A router with a table, which can also be found at garage sales, or a dado blade for your table saw, and you're in business making your own custom frames from recycled wood.

Some are oak, some are totally useless junk wood. You can find a good supply of the better wood, if you search. Then you have to cut down the pieces to remove the splits and cracks.

Did I mention, FREE?


----------



## SYKES3 (Sep 21, 2007)

I have everything except the plainer.  I've got my eye on one though.  Thanks for the tip about the palettes.  I didn't know some were made out of oak.

Free is good!  SYKES3


----------



## kundalini (Sep 21, 2007)

I have a good friend that is a framer. Can't speak for her, but if you contact me, I will put you in touch with her.  Perhaps she can give you some advice.


----------



## doenoe (Sep 22, 2007)

this is a very good thread. I was thinking about making my own frames and matte and this is all very helpfull.

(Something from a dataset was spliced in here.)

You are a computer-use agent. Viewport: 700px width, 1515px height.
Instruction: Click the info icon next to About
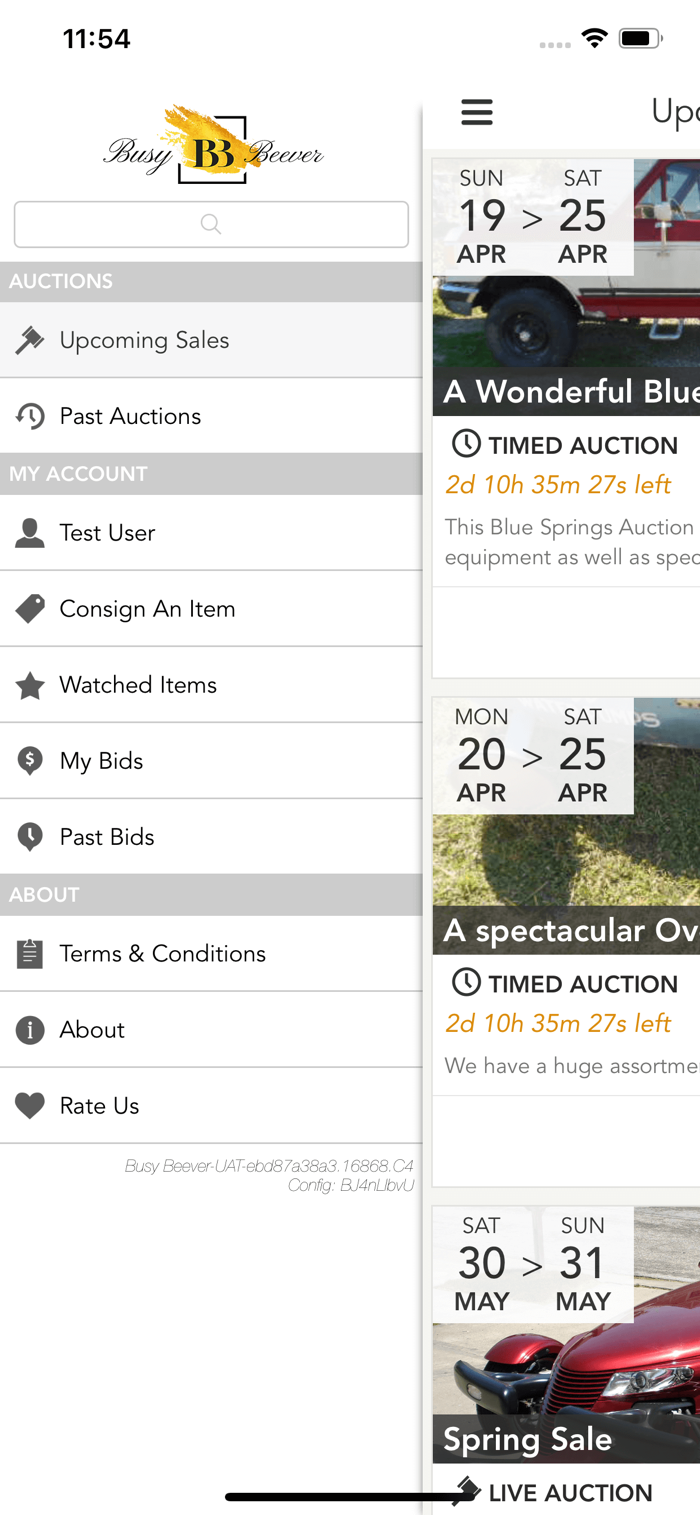[x=30, y=1030]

Will keep an eye on this thread


----------



## SYKES3 (Sep 22, 2007)

Doesn't anyone else mat and frame their own photos?  I guess since most prints are fairly small, say 8 X 10, it is fairly cheap to buy them.  My frames are all rather large and can cost about 300. to have a framer do....soooo I have to do it myself.  

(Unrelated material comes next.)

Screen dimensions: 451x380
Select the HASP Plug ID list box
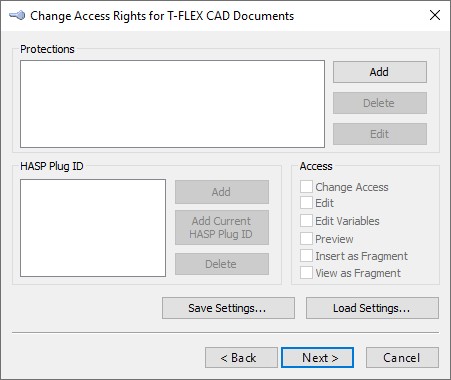click(x=93, y=228)
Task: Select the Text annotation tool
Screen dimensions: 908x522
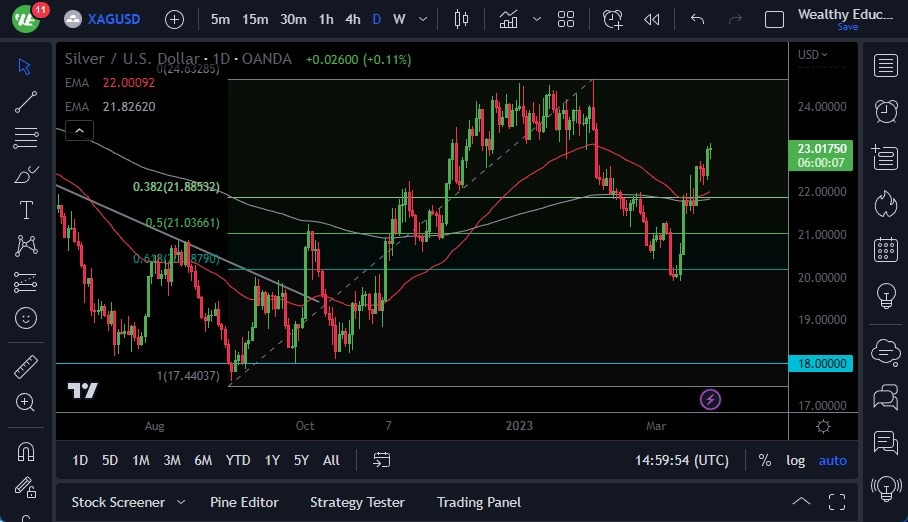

What size frames do you use?

Johnboy, it only took me one trip to the framers.  SYKES3


----------



## nealjpage (Sep 22, 2007)

I've been framing my stuff for a while and was buying pre-made 11 x 14 frames from Michaels any time they had a sale.  It came with a matte that reduced it down to 8 x10, too.  Usually about $10 on sale.  Now I've gotten posters and such that are larger sized, and have started printing square enlargements from my Rollei, so those are harder to find pre-made frames.  I buy matte board and frame kits, mount the picture on the front of the matte board, and frame it that way.  It doesn't look as good as a cut matte, but it's close enough for me.  I am looking for a matte cutter on ePay, though, so we'll see what happens..


----------